Estos días, él había observado cómo ella mantenía cuidadosamente una fachada de calma.
Pero en el momento en que Wyatt Yardley cayó, todos sus disfraces se derrumbaron al instante.
Esa pérdida de compostura era algo que nunca antes había mostrado frente a él.
Kaelan Hawthorne se presionó la herida de la cintura, mientras en su mente se repetía constantemente la escena de Serafina Caldwell corriendo hacia Wyatt Yardley.
Sus pasos eran tan urgentes que casi tropezaba mientras se apresuraba.
Cuando se arrodilló junto a Wyatt, sus dedos temblaban y su voz era inestable.
En ese instante, en sus ojos solo existía él.
Él bajó la mirada, no queriendo que nadie viera las complejas emociones en sus ojos.
Ella era muy hábil usando agua para curar heridas.
Era una habilidad que solo a los más cercanos se les permitía ver.
Pero esta vez, la usó sin dudarlo.
Tal nivel de preocupación, él nunca lo había conseguido de ella.
Una vez pensó que el silencio también era una forma de compañía.
Pero ahora se daba cuenta de que algunas cosas, una vez perdidas, son difíciles de recuperar.
La herida todavía le dolía levemente.
Pero ese dolor no era nada comparado con el malestar de su corazón.
Kaelan retrocedió medio paso en silencio.
Isaac Vaughn se acercó a los dos cadáveres de bestias.

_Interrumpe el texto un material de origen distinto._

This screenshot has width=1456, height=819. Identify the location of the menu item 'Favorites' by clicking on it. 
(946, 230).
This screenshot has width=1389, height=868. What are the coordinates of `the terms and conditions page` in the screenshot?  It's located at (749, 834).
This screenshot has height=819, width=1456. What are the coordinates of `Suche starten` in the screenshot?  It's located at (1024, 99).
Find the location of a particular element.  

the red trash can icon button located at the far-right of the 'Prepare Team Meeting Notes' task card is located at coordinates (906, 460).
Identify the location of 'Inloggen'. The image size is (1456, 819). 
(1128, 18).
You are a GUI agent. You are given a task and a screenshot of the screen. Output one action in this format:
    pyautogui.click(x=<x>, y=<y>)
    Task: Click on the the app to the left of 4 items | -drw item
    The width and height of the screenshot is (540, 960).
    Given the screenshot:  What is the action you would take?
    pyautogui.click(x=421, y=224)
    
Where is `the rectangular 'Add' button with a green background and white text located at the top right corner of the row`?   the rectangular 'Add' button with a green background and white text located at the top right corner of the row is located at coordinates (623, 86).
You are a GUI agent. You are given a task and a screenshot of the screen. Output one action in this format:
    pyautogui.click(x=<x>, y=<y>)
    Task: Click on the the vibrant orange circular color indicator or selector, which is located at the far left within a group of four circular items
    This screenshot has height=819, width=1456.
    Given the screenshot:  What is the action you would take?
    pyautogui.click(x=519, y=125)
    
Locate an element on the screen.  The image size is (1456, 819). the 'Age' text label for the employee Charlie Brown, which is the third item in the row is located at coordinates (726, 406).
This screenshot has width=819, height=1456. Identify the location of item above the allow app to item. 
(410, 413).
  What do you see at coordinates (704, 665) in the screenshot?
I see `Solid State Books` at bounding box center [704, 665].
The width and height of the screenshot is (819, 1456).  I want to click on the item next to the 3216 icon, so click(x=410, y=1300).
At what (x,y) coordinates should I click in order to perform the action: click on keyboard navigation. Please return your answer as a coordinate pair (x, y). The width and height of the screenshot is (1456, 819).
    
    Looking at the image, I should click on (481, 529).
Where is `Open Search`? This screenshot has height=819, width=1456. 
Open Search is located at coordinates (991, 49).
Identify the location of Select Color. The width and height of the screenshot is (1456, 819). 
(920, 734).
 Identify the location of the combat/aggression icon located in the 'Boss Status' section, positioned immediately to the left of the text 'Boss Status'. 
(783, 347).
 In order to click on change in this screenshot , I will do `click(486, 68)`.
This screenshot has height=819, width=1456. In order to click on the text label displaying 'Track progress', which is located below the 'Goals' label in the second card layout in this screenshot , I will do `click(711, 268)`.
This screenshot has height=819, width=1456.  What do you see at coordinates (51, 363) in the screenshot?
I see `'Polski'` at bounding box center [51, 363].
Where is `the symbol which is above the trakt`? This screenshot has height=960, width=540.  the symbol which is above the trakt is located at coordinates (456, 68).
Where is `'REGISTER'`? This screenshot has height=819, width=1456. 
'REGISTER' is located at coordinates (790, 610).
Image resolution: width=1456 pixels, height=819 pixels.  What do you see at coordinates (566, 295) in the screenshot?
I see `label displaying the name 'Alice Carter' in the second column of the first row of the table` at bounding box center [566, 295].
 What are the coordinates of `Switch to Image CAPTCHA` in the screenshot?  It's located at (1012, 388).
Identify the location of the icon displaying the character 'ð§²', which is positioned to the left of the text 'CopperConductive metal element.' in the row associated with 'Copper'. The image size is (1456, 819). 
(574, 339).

La energía espiritual se concentró en las yemas de sus dedos, transformándose en una cuchilla que cortó con precisión las cabezas del Lagarto del Vacío y los Lobos Garrabrasa.
El moco y la sangre se mezclaron con las hojas podridas, fluyendo por las grietas.
La energía espiritual bajo su control era extremadamente estable, sin desperdiciar ni una pizca.
Un Cristal de Bestia de Rango Verde, y otro, rodaron hacia afuera.
La superficie de los cristales aún estaba manchada de materia cerebral y restos, pero bajo la luz del sol, seguían brillando con un tenue halo.
Recogió los cristales, les limpió la sangre con una Piel de Bestia limpia y se acercó para entregárselos a Serafina.
—Serafina, esto es para ti.
Siempre que te enfrentas a una bestia feroz, consigues un Cristal de Bestia.
Es increíble.
Serafina extendió la mano para aceptar los Cristales de Bestia, y las yemas de sus dedos tocaron la fría superficie de los cristales.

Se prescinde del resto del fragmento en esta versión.